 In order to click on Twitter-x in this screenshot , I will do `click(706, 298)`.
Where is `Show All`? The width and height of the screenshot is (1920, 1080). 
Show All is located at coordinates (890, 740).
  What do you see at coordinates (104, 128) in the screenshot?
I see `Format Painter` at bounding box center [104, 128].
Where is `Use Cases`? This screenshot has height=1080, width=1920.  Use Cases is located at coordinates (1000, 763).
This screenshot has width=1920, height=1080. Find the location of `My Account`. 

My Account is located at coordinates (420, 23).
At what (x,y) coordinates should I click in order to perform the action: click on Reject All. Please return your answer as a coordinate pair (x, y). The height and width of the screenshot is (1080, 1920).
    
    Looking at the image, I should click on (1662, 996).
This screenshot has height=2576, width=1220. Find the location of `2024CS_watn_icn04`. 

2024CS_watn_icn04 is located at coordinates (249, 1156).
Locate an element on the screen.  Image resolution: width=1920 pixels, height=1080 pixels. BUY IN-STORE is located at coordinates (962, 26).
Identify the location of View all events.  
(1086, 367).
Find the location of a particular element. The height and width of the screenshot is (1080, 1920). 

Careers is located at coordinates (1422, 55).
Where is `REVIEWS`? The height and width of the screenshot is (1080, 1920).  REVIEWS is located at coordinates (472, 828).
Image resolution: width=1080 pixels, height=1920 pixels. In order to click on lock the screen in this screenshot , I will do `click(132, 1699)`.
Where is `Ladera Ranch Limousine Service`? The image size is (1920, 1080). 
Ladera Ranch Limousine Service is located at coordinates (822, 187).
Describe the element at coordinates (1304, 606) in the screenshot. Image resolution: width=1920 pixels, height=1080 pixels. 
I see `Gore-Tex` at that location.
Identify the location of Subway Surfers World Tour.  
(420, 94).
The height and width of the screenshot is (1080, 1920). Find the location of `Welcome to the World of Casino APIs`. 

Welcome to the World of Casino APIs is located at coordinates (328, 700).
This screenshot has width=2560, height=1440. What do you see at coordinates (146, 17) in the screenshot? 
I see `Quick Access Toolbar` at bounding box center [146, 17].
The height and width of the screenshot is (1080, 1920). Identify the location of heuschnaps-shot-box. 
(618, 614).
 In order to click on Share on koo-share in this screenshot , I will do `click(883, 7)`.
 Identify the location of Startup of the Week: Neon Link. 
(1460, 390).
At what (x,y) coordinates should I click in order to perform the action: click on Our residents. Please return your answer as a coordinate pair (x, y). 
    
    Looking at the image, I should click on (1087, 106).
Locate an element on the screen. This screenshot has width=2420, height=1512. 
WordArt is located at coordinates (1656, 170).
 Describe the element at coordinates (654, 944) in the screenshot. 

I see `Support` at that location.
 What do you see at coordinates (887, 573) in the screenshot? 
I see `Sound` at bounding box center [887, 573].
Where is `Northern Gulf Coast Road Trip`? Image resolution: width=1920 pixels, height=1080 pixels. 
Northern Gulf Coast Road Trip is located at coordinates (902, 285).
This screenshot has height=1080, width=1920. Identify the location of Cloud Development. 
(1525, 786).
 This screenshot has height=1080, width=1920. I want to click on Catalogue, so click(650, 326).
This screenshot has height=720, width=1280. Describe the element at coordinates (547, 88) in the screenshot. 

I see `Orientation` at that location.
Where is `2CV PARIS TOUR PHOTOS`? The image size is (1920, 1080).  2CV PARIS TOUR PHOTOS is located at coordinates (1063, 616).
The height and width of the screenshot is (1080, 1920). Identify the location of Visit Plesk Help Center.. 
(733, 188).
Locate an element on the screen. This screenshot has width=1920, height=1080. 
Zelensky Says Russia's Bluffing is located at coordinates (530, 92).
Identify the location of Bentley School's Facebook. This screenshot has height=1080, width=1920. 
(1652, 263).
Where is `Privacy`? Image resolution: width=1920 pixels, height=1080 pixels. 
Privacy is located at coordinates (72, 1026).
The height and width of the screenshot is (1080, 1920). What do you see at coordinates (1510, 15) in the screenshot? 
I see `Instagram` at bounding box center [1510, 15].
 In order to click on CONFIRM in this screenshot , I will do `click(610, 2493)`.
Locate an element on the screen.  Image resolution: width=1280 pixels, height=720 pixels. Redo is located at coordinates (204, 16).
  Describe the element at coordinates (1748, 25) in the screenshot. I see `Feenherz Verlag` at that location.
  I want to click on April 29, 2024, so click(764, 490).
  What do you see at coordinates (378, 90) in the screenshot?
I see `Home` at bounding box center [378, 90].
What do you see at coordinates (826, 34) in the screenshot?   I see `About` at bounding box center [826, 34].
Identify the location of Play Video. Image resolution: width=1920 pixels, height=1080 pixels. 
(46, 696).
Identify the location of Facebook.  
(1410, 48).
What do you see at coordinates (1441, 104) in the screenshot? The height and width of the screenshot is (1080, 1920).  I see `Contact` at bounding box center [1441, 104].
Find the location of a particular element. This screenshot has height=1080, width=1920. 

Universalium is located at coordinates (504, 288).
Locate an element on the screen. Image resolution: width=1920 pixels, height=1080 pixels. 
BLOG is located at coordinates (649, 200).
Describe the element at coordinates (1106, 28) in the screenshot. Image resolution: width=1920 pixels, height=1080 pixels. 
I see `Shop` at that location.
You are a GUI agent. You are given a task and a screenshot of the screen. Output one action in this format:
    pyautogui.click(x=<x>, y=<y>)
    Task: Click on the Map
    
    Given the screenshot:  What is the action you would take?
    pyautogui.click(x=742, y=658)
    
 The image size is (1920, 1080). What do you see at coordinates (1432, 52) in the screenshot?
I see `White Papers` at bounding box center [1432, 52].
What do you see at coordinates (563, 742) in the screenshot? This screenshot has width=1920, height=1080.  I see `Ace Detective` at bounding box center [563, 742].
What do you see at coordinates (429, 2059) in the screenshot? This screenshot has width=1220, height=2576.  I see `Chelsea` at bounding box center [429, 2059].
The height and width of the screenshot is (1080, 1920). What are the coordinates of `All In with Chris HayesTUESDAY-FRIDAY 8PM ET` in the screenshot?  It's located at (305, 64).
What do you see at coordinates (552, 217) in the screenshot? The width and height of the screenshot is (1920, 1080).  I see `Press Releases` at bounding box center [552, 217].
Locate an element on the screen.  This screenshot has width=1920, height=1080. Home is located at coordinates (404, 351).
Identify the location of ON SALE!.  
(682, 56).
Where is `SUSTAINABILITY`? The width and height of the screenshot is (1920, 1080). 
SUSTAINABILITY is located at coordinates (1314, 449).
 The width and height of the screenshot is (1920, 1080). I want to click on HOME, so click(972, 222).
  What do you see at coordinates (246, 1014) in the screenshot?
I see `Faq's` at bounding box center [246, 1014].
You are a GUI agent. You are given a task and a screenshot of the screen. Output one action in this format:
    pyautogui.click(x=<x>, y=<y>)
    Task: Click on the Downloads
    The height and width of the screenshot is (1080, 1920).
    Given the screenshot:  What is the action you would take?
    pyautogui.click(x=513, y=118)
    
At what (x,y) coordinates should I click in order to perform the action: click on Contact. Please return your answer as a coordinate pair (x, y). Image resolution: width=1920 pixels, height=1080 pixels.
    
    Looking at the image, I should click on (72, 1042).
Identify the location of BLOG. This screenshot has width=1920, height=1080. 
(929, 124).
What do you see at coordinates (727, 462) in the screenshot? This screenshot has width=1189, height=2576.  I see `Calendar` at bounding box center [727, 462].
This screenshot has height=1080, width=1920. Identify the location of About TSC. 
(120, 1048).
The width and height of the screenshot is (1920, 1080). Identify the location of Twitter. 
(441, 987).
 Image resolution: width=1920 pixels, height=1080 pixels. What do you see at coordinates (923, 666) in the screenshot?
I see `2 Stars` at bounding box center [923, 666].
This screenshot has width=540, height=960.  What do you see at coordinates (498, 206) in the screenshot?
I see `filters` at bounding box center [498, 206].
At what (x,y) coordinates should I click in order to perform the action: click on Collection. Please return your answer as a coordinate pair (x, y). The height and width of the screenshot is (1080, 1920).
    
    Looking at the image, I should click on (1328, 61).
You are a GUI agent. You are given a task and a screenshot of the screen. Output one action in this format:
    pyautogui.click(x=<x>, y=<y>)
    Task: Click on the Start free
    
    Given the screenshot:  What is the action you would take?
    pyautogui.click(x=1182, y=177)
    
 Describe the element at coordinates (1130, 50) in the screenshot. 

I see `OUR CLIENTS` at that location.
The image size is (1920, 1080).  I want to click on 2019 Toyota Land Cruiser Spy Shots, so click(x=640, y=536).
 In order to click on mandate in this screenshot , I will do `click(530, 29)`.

• TASK TO COMPLETE: Reproduce the items verbatim, starting with the line that contains "This screenshot has height=720, width=1280." and ending with the line that contains "coordinates (1063, 616).".

• SOLUTION TO THIS TASK:
This screenshot has height=720, width=1280. Describe the element at coordinates (547, 88) in the screenshot. 

I see `Orientation` at that location.
Where is `2CV PARIS TOUR PHOTOS`? The image size is (1920, 1080).  2CV PARIS TOUR PHOTOS is located at coordinates (1063, 616).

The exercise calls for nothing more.